Grab your bucket and spade
It’s easier to get from London to Brighton than to many places in Greater London. With two trains an hour from Victoria and two from King’s Cross, you can be on the beach in only 57 minutes. While the beach is stony and the weather English, the southern light draws in artists and makes for dramatic sunsets.

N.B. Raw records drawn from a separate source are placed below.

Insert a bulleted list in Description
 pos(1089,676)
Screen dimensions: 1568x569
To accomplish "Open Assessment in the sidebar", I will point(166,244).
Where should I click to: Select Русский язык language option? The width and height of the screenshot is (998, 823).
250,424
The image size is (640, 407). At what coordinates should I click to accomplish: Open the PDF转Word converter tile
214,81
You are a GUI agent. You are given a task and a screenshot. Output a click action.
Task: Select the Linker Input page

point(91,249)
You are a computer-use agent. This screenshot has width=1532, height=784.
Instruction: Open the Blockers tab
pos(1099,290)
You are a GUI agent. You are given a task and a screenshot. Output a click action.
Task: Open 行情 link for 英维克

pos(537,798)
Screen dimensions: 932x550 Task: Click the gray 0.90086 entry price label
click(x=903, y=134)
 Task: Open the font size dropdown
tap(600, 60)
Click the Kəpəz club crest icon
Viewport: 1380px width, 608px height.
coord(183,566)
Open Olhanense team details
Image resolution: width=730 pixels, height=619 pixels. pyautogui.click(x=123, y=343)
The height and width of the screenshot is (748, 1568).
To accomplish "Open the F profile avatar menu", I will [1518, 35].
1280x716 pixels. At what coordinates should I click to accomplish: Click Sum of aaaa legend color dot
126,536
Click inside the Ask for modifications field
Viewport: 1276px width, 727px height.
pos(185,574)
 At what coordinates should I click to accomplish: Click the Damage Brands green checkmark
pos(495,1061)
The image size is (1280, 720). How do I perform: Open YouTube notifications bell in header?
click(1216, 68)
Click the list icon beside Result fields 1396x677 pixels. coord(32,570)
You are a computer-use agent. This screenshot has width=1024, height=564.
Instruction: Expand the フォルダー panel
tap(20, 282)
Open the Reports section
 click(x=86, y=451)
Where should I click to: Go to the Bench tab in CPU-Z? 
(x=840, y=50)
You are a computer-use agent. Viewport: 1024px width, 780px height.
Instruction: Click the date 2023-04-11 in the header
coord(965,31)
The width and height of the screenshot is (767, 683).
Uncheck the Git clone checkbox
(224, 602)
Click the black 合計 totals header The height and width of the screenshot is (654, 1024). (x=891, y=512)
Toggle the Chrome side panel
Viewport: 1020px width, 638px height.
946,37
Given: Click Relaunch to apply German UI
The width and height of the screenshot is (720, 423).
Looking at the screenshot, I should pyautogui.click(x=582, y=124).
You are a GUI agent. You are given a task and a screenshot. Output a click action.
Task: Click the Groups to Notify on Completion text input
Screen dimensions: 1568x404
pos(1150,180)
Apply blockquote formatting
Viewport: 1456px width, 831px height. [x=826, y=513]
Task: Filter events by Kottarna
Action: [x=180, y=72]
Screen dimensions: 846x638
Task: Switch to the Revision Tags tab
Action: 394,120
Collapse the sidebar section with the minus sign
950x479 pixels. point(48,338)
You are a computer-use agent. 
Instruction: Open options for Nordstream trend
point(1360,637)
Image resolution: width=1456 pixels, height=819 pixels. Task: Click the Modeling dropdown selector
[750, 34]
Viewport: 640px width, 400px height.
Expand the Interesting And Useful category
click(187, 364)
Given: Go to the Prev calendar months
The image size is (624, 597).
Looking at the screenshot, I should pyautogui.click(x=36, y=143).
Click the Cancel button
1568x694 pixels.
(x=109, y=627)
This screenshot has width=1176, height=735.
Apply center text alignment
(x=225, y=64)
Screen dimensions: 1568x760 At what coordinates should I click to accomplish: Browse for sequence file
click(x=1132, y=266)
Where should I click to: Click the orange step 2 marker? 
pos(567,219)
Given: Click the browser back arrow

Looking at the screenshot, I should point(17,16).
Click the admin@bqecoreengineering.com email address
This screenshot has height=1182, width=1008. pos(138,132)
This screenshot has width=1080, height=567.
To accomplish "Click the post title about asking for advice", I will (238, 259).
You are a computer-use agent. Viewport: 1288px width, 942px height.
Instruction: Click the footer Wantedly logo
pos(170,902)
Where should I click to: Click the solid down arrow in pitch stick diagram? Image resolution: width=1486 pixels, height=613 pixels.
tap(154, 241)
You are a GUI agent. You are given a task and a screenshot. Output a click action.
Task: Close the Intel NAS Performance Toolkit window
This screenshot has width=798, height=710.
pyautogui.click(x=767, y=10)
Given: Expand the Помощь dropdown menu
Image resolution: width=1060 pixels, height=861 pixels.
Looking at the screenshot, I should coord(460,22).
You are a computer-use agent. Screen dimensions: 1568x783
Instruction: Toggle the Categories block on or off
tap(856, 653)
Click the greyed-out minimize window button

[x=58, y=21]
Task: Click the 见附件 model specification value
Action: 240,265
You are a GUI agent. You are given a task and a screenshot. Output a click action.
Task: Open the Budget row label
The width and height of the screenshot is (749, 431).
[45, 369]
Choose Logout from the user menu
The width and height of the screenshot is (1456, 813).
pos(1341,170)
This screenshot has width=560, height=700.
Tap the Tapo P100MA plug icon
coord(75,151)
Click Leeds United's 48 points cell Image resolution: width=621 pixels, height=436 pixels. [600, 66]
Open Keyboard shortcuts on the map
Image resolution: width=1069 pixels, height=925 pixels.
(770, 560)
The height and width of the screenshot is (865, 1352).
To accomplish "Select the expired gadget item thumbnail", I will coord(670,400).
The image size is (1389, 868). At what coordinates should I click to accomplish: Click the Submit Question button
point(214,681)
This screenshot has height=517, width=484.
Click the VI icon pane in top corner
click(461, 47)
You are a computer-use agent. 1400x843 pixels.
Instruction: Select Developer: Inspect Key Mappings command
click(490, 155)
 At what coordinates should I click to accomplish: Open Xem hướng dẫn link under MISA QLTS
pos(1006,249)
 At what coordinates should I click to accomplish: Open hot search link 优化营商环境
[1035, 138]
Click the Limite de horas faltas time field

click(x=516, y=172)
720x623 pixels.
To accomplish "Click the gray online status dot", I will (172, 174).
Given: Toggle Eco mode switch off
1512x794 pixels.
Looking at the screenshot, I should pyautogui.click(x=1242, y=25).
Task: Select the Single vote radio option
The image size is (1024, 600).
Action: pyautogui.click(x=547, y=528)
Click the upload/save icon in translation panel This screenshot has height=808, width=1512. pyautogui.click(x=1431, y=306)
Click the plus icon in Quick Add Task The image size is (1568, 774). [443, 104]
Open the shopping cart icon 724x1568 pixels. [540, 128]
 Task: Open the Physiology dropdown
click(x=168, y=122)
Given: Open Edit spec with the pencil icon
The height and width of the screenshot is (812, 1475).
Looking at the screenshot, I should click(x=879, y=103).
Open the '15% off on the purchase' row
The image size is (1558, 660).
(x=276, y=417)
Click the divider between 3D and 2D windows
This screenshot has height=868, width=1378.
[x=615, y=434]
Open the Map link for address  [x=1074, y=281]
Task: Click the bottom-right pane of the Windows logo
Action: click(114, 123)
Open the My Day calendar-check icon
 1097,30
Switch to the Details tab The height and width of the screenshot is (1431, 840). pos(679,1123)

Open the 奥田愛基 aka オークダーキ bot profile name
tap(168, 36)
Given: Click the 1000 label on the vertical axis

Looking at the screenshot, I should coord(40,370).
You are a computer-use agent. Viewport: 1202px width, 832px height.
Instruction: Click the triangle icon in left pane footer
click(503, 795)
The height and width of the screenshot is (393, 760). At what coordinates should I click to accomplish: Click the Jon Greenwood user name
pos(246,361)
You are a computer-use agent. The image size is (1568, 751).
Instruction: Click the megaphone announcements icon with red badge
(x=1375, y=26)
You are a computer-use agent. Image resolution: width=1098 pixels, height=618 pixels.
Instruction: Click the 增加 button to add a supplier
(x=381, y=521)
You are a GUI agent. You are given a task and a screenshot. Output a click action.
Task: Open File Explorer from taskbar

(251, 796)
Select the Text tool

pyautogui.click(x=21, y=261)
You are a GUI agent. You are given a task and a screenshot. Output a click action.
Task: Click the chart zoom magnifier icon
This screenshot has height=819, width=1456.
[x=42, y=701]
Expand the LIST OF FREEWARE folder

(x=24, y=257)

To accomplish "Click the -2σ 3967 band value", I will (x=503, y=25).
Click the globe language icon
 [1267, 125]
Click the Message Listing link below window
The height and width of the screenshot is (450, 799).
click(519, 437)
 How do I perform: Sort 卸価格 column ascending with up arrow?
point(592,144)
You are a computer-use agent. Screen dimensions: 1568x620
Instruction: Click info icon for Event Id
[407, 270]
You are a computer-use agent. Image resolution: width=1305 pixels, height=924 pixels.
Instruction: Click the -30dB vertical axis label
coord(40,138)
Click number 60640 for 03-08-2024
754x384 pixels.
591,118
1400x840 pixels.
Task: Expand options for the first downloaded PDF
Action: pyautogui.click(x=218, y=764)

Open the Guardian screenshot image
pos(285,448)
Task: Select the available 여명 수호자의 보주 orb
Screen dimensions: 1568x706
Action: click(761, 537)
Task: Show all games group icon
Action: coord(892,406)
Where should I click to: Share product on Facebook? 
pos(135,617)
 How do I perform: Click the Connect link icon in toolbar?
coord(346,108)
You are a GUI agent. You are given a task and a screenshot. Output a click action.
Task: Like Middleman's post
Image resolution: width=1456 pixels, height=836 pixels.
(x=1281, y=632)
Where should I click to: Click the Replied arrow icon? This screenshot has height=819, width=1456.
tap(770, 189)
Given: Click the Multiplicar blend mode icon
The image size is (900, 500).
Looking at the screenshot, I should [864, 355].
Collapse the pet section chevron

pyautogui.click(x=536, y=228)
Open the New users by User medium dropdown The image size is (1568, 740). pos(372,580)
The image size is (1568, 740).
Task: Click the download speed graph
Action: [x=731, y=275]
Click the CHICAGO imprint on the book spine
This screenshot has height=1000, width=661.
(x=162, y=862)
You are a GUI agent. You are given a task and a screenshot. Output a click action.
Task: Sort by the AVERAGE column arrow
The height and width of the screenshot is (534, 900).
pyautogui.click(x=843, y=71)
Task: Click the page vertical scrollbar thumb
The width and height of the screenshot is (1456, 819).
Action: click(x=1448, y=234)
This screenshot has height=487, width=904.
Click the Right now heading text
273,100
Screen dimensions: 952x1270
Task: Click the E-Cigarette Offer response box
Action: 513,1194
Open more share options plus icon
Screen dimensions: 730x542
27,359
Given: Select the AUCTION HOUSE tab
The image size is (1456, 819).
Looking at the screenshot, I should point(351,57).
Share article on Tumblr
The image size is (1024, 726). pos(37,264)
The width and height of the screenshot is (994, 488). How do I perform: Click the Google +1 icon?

Diamonds are a girl’s best friend
It’s one of the best places to shop in the country. The boutiques and bazaars of the intimate The Lanes and North Laine cater for every taste from vinyl and funky clothes to vegetarian shoes and antique jewellery. Not all of Brighton is quite so savoury, though. Central shopping area Western Road doubles as a pikey playground for squawking teenage mothers and their chocolate covered toddlers.

I heart Brighton

The Royal Pavilion
One of Russell’s disciples, a future George IV, built this Oriental monstrosity as his seaside retreat. Locals either love it or hate it, but it has come to be symbolic of the city. On the outside it resembles an op shop Taj Mahal jarring with its English seaside surrounds, but the inside is pure Imperial China, with brocades and huge dragon chandeliers.

Palace Pier
Since the Western Pier was suspiciously hit by fire in 2003 (its half submerged skeleton can be seen up near Hove), this structure dominates the coastline, sticking over a mile out to sea. Amusements are a-go-go, the excited screams of punters on the funfair follow the breeze and the ’30s make a comeback in the excellent fish and chip palais.

Pub crawling
The joy of a pub crawl in Brighton stems chiefly from the abundance of interesting people you can meet. The city is a happening place where the true melting pot of England becomes evident: ageing hippies rub kaftans with young clubbers; anarchists talk politics with yuppies and suits. The Setting Sun in Hanover and The Fortune of War on the seafront are hotspots to watch Brighton’s perenially beautiful sunset and off Western Road you can find The Robin Hood, England’s first not-for-profit pub. There are about 4000 other pubs to ensure everybody can find one they like.

Join the club
A smorgasbord of clubbing delight is laid out along the seafront: Concorde 2 on Marina Drive is home to Boutique, Brighton’s most famous nightspot and Fat Boy Slim’s old residency. The clubs aren’t always open as late as those in London but Brightonians don’t give up easily: free parties pop up all over the place and, failing that, 24-hour diners are dotted around for an early morning nosh-up.

Crashing out
Not as wide a variety of B&Bs as other places on the south coast perhaps but there are some good hostels, such as Baggies Backpackers on Oriental Place. In this city, however, sleeping will be the last thing on your mind.